Gram positive cells = remain purple
Gram negative cells = appear red
Acid-fast staining
Determines what bacteria has in cell wall based on result
Acid-fast cells = red cells
Non-acid-fast = blue cells
High lipid content in cell walls is responsible for their staining
Capsule staining
Used to visualize polysaccharide capsules surrounding bacteria (most external layer of bacteria)

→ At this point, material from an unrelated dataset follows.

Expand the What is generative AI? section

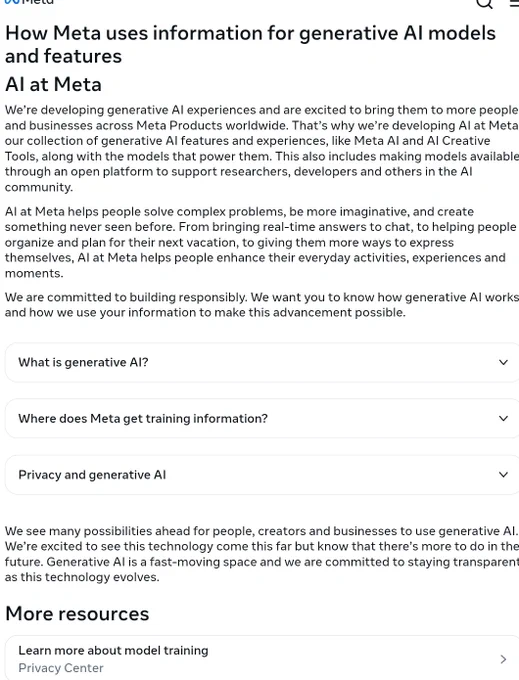point(262,362)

Capsules may be colorless against a stained background
Flagella staining
Mordant applied to increase thickness of flagella for visualization
Endospore staining
Endospores ensure survival of the bacteria and reside within the cell
Dyed with malachite green
Negative staining
Used for the study of viruses and cellular microbes
Only the background is stained while the cells remain unstained
Great tool for visualizing intact structures of microorganisms without disturbing the cell
Shadowing
Coating specimen with a thin film of a heavy metal on only one side
Useful for virus particle morphology, flagella, and DNA
Freeze-etching
Freeze specimen, causing it to fracture/crack along the lines of greatest weakness → exposes different structures within cell
Allows for 3D observation of intracellular structures
Coccus
Spherical
Bacillus
Rod
Coccobacillus
Very short and plump
Vibrio
Gently curved
Spirillum
Helical, comma, twisted rod (think spiral)
Spirochete
Spring-like
Pleomorphism
Variation in cell shape and size within a single species
Diplo
In pairs
Tetrads
Groups of four
Strepto
Chain
Staphilo
Cluster
Macronutrients
Required in large quantities; play principal roles in cell structure and metabolism
ex. C, N, O
Micronutrients
Required in small amounts; involved in enzyme function and maintenance of protein structure
ex. Mn, Zn, Ni
Heterotroph
Must obtain carbon in an organic form made by other living organisms such as proteins, carbohydrates, lipids and nucleic aicds
Autotroph
An organism that uses CO2 (inorganic gas) as its carbon source; not nutritionally dependent on other things
Chemotroph
Gain energy from chemical compounds
Phototrophs
Gain energy through photosynthesis
Photoautotrophs
Oxygenic photosynthesis → byproduct of splitting H2O
Anoxygenic photosynthesis → uses energy of light and uses protons to directly produce gradient
Chemoautotrophs
Survive totally on inorganic substances; very slow
Methanogens
Type of chemoautotroph; produce methane gas under anaerobic conditions
Chemoheterotrophs
Aerobic respiration
Saprobes
Free-living microorganisms that feed on organic detritus from dead organisms
Opportunistic pathogen
No harm until host is weakened
Facultative parasite
Prefer not to be a parasite, but will be if they must
Parasite
Derive nutrients from host
What is the importance of nitrogen?
It is a macronutrients that is essential for amino acids, purines & pyrimidines, some carbohydrates, lipids, etc.
It can be supplied through metabolism of amino acids, nitrates, ammonia, and nitrogen fixation.